Without doubt those calls are attempt to attack the application. Because those urls are not implemented an exception is thrown :
System.Web.HttpException (0x80004005): The controller for path '/api/xmlrpc' was not found or does not implement IController.

The exception is catched in Global.asax.cs:

 protected void Application_Error(object sender, EventArgs e)
 {
     Exception exception = Server.GetLastError();
     .....
 }

My problem is that I don't have access to the request in the Global.asax.cs file, so I can't get the IP-address.

What is the best practice to catch information about users trying to scan your MVC application for vulnerabilities?

Answer 1

Thanks to all. I used Ibubi's suggestion combined with the advice from Chris Patt.

I ended up with this solution:

public class ErrorController : Controller
{
    // GET: Error
    public ActionResult NotFound()
    {
        if (HttpContext.Session["User"] == null)
        {
            Log(HttpContext.Request.UserHostAddress);
            return View(); // an empty page
        }
        else
        {
            return RedirectToAction("NotFound","Home" ); // Information page for users
        }
    }
}

and in Glocal.asax.cs as suggested by Ibubi:

public class MvcApplication : System.Web.HttpApplication
{
   protected void Application_Error(object sender, EventArgs e)
   {
       Exception exception = Server.GetLastError();
       Server.ClearError();
       string ip = Request.ServerVariables["REMOTE_ADDR"];
       Log(ip);
   }
}

Answer 2

I think you should have access to the request object in Application_Error event at Global.asax.cs where a few particular events have not.

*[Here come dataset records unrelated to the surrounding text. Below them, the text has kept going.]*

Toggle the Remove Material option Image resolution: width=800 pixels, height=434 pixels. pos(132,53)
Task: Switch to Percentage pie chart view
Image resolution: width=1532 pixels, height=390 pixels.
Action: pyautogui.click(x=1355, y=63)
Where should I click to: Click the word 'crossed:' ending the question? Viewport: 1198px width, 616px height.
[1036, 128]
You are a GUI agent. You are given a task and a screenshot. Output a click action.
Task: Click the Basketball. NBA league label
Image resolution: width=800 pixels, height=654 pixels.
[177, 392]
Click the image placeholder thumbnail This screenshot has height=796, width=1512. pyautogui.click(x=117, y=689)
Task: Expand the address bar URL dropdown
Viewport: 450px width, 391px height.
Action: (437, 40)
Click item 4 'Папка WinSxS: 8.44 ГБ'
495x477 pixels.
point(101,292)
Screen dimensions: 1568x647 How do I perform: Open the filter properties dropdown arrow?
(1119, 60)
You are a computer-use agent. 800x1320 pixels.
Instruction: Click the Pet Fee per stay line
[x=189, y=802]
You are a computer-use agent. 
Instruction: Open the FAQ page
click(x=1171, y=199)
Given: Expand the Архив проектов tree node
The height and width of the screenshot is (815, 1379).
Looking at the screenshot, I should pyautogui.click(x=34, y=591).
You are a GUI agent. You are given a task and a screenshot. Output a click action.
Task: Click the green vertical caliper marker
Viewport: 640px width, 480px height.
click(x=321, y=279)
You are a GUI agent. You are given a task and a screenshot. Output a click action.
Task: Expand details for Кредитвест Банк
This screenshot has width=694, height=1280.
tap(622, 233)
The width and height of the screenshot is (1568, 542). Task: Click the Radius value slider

 protected void Application_Error(object sender, EventArgs e)
 {
    Exception exception = Server.GetLastError();
    Server.ClearError();
    string ip = Request.ServerVariables["REMOTE_ADDR"];
 }

Answer 3

Might not be the "best" practice but if you add in ELMAH, it will log the errors and should include the IP address of the incoming request. I haven't used it to discern attackers, but in my apps that have used ELMAH, it does record the IP address when the error occurs.